Untersuchung des Einflusses von Angiotensin-Rezeptor-Neprilysin-Inhibitoren (ARNI) auf das kollaterale Arterienwachstum im koronaren Arteriogenesemodell in der Ratte

Investigation of the effect of angiotensin receptor neprilysin inhibitors (ARNI) on collateral artery growth in the coronary arteriogenesis model of the rat

Heart failure triggered by myocardial ischemia is one of the leading causes of human death worldwide. Research into preventive measures to avoid the development of heart failure after myocardial infarction and ultimately the event of sudden cardiac death has been ongoing for many years. Studies have shown that patients with high-grade occlusions of large coronary arteries with a distinct coronary collateral vascular network have a better prognosis to survive myocardial infarction, since collateral arteries can restore blood flow in the ischemic area in the case of myocardial infarction.

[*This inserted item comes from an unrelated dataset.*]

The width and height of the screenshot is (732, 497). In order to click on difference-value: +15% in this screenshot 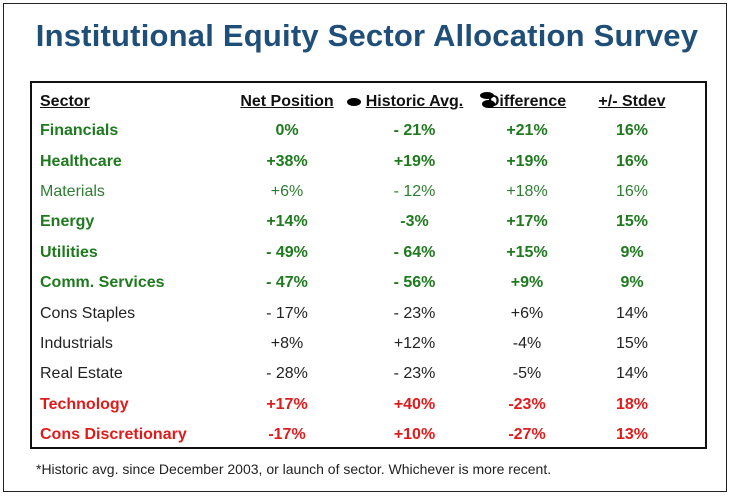, I will do `click(527, 252)`.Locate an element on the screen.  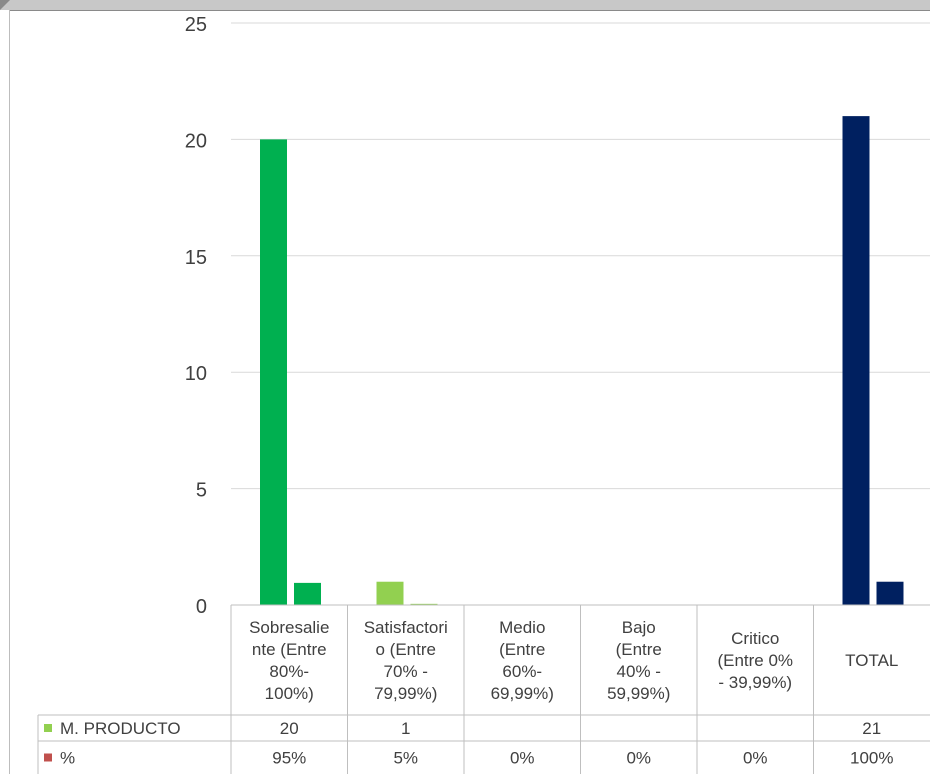
category-label: 80%- is located at coordinates (289, 672).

Arteriogenesis describes the growth of small collateral blood vessels into larger conducting blood vessels. Current research aims to stimulate natural arteriogenesis by various therapeutic measures. Therapeutic arteriogenesis serves as an important compensatory mechanism for the prevention of vascular ischemia through the growth of biological bypasses. Previous studies showed that increasing bradykinin concentration and reducing kinin degradation positively stimulate arteriogenesis in the periphery and brain. The aim of the dissertation at hand was to investigate whether the angiotensin receptor/ neprilysin inhibitor Entresto®, consisting of the pharmacological combination preparation sacubitril and valsartan, therapeutically stimulates protective myocardial arteriogenesis in a rat heart arteriogenesis model by enhancing bradykinin.

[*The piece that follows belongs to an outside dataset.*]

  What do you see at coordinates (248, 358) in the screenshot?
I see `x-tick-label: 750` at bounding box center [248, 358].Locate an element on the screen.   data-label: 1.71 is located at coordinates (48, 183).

At the start of the study, the repetitive-occluding program (ROP) was established to stimulate coronary collateral growth in the heart of the Sprague-Dawley rat. To achieve this, a balloon catheter was surgically implanted on the ramus interventricularis paraconalis of the coronary sinistra artery. Over the next seven days, the catheter was repeatedly inflated with air following a tightly controlled schedule, each time triggering the short-term occlusion of the artery. This procedure was monitored by a standardized computer program. After seven days, myocardial infarction was triggered by the permanent inflation of the occluder during the final surgery, which was followed by the removal of the heart. The study included four experimental groups. All groups received the initial operation. One group (Rop) was then connected to the repetitiveoccluding program. One group served as a control group and was not connected to the ROP. The other two experimental groups also used the ROP, and in addition, the groups received different drug therapies. One of these experimental groups was treated with the combined angiotensin receptor-neprilysin inhibitor Entresto®, whereas the other group was treated with the angiotensin receptor blocker valsartan. The primary end-point measurement was performed by determining the collateral perfusion using isotope-labeled microspheres injected during both the initial and final surgery.
After using the repetitive-occluding program for seven days, the mean collateral perfusion was found to be significantly higher in the ROP group than in the control group. In the experimental group treated with valsartan, no additional improvement in coronary arteriogenesis could be detected compared with the group treated with ROP alone. The group additionally treated with the angiotensin receptor/neprilysin inhibitor Entresto® showed a significantly improved collateral perfusion compared with the other experimental groups.
Thus, the study at hand proves for the first time that treatment with the angiotensin receptor/neprilysin inhibitor Entresto® leads to a marked improvement in collateral perfusion by accelerating the stimulation of collateral vessel growth. Crucial to the effect of Entresto® may be the increase or stabilization of bradykinin levels. This occurs due to the inhibition of neprilysin, the enzyme responsible for bradykinin degradation. At the same time, valsartan serves as a modulator of blood pressure regulation to counteract possible exaggerated effects of a neprilysin inhibitor. The demonstrated pharmacological mechanism triggered by Entresto® treatment may have a high clinical benefit as a preventive drug treatment option in heart failure and myocardial infarction.